Los gatos del título son para Ghobadi una metáfora de los jóvenes músicos. Los animales de compañía no se pueden sacar de casa, lo cual no evita el cariño que los habitantes les profesan. Como gatos y perros encerrados en cuatro paredes, pero apreciados y queridos, se encuentran los compositores de Indie Rock en Teherán. El autor quería crear, asimismo, un paralelismo con la otra forma artística que más disfruta: el cine, pues su situación es muy similar. Para él y todo su equipo, la obtención de permisos para rodar se hacía tan difícil como para los protagonistas de la película conseguir la autorización para dar un concierto.
'Nadie sabe nada de gatos persas' es un film rodado con estilo semidocumental. La cámara persigue, con una intención naturalista, a dos músicos y a su representante —único actor que no se interpreta a sí mismo—, mientras buscan miembros para formar un grupo. Los personajes, los lugares y las conversaciones son siempre reales. Con la idea de realizar un documental, Bahman Ghobadi comenzó a acercarse a esta realidad y, más adelante, decidió incluir elementos de ficción que, en mi opinión, están de más.
Uno de estos recursos consiste en presentar un objetivo de los protagonistas —conseguir papeles para tocar— que quedará en suspenso mientras se ofrece un muestrario completo de los músicos teheraníes. Una tras otra, asistimos a las actuaciones de una docena de grupos a los que el director regala, con extrema generosidad, un videoclip compuesto casi siempre con imágenes de Irán y algún plano que ilustra el contenido de la canción. Estos montajes musicales, muy similares entre sí, sobrecargan la película y la convierten en repetitiva. Sin el despiste del falso planteamiento de ficción, la cinta no se me antojaría excesiva ni reiterativa, pues sabría que lo que me va a aportar es el descubrimiento de nuevas bandas.
El protagonismo de Ashkan y Negar es igualmente prescindible ya que, si bien sólo son una mera excusa, un hilo conductor, empañan demasiado el film con una presencia que, por profusa que sea, no sirve como muestra de lo que sucede. En ningún momento parece que estos jóvenes se enfrenten a auténticos problemas. Ghobadi no profundiza lo bastante en el conflicto ni muestra la situación con suficiente exactitud. Así, resulta necesario el apoyo de textos en los que el autor define sus aspiraciones o de explicaciones sobre la vida iraní para comprender las dimensiones de lo que se describe.
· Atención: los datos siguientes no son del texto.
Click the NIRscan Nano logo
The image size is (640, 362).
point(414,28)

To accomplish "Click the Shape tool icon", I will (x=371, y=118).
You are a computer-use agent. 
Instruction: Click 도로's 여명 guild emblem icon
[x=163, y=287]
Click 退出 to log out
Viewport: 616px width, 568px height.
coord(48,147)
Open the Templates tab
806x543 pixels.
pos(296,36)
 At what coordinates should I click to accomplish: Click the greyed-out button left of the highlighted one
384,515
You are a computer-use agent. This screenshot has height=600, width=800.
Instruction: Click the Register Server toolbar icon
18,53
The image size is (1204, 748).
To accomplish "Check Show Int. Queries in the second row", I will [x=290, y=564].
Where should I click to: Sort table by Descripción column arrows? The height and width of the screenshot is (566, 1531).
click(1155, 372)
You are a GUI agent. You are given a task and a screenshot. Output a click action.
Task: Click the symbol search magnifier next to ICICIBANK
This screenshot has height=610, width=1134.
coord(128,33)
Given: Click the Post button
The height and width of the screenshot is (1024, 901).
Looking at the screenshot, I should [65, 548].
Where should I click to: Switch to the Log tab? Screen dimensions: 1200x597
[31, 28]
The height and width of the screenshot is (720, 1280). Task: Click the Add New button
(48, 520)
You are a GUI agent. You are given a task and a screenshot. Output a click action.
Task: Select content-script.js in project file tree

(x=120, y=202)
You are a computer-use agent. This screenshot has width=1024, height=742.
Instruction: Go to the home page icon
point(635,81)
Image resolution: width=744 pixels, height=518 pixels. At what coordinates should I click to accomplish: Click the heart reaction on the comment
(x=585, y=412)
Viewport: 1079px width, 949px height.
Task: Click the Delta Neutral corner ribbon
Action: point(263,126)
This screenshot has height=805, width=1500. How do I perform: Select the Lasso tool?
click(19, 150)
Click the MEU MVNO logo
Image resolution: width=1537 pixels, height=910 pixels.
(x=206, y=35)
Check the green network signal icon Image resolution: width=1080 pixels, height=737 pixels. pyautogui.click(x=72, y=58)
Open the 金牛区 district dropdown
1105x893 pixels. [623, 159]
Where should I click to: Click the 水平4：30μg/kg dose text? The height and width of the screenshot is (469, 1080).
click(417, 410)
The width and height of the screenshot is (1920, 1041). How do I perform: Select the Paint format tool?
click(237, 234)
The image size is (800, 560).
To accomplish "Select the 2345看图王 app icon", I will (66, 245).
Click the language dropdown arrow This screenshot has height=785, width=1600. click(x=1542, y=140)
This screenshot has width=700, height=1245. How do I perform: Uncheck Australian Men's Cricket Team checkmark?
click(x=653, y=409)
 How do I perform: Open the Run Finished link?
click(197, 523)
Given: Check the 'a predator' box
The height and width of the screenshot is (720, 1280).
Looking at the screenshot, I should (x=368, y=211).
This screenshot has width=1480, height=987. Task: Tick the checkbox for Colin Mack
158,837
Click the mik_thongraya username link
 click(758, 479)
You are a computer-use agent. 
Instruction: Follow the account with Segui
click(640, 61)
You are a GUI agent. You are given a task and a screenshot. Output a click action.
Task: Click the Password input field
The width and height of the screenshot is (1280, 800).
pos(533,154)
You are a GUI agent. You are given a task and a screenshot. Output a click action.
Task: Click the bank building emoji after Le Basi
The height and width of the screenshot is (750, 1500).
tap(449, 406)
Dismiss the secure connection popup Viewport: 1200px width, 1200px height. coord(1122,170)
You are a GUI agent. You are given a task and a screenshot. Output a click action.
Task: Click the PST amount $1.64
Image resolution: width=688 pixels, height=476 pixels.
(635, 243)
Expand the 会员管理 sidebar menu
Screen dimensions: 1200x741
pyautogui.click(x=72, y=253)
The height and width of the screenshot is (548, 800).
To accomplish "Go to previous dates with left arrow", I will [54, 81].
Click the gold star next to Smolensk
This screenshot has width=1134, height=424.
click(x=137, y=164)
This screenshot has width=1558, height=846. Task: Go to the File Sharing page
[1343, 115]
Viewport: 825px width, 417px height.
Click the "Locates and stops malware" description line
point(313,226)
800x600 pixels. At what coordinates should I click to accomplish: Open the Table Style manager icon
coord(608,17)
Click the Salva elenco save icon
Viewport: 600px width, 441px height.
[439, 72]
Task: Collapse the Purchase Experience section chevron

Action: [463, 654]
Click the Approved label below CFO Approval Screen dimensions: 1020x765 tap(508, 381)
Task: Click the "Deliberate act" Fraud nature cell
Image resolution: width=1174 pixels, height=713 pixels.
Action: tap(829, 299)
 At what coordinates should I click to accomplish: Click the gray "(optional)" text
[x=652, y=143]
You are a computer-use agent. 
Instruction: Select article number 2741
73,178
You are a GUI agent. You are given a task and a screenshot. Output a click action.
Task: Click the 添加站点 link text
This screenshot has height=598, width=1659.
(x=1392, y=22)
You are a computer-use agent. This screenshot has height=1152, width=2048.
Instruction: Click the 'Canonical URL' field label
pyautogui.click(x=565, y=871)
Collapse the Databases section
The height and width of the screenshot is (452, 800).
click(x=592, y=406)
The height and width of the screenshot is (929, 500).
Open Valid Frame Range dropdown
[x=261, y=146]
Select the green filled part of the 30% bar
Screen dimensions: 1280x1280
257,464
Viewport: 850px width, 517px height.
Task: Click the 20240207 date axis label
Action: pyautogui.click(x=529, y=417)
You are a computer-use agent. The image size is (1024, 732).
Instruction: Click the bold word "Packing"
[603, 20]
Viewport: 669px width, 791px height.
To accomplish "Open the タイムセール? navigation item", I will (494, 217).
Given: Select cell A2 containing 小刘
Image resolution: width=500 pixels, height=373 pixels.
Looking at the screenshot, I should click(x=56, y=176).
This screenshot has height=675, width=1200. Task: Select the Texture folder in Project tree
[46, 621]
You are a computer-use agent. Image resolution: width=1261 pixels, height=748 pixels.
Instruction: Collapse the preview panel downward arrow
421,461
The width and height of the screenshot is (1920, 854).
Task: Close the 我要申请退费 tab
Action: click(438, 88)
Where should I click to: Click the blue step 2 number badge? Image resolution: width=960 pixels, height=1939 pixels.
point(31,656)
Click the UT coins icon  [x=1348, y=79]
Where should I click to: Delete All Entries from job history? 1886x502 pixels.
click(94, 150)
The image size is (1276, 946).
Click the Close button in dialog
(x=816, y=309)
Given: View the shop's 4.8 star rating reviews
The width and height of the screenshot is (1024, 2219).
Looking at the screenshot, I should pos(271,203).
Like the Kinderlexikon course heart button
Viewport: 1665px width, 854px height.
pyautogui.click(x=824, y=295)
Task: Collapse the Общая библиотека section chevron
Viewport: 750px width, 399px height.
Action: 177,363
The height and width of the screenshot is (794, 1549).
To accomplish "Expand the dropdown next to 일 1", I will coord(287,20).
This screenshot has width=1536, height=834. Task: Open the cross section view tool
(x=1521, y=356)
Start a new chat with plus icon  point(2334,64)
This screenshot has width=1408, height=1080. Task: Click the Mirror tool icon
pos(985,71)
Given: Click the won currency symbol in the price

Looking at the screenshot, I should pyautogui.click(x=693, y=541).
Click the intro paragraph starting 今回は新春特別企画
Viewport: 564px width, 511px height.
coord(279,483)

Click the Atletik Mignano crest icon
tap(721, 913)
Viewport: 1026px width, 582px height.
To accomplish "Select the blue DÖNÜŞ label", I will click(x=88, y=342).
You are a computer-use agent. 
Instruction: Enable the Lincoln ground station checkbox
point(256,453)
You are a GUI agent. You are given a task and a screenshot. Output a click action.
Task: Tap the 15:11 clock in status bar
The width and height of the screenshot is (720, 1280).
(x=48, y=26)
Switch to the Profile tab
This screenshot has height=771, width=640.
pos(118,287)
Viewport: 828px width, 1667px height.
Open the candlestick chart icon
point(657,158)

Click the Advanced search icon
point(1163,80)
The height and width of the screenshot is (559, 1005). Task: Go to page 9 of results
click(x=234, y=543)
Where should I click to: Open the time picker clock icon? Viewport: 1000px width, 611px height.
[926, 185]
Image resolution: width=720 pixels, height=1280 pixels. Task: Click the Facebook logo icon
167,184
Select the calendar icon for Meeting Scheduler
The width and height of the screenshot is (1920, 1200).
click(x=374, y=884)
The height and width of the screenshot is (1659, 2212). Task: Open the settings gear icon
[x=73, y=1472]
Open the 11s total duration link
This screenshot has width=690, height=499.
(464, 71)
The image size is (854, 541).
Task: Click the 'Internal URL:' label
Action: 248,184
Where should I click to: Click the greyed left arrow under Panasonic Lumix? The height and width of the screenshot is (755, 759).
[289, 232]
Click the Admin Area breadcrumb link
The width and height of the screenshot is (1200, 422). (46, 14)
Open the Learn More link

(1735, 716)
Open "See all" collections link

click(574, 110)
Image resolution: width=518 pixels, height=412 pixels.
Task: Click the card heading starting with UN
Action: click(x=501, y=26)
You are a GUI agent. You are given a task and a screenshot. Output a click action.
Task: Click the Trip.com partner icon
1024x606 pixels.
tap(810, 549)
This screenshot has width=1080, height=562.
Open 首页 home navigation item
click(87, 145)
Completo mi apuesta por el documental con un comentario sobre el final. Todo lo mostrado en el film es real, excepto por los últimos sucesos. A pesar de que su falsedad no es completa, pues aclara Ghobadi que las fiestas suelen terminar así, suponen una salida de tono con respecto al fluir general de la cinta y quedan muy forzados. Estos hechos finales se han introducido para que se perciba la gravedad del asunto y, si bien, era lo que le exigía al autor unas líneas más arriba, quizá no era ésta la mejor forma de lograrlo.
La durísima crónica sobre la guerra en el Kurdistán que supuso 'Las tortugas también vuelan' ('Lakposhtha parvaz mikonand', 2004) es de esos films que preferiría no haber visto, a pesar de su enorme calidad. El retrato del Irán actual de 'Nadie sabe nada de gatos persas' se sitúa, quizá, en el extremo opuesto, al ser demasiado leve la herida que lacera la conciencia. Y es que a veces parece que somos tan masoquistas que preferimos que nos hagan sufrir a que nos dejen indiferentes.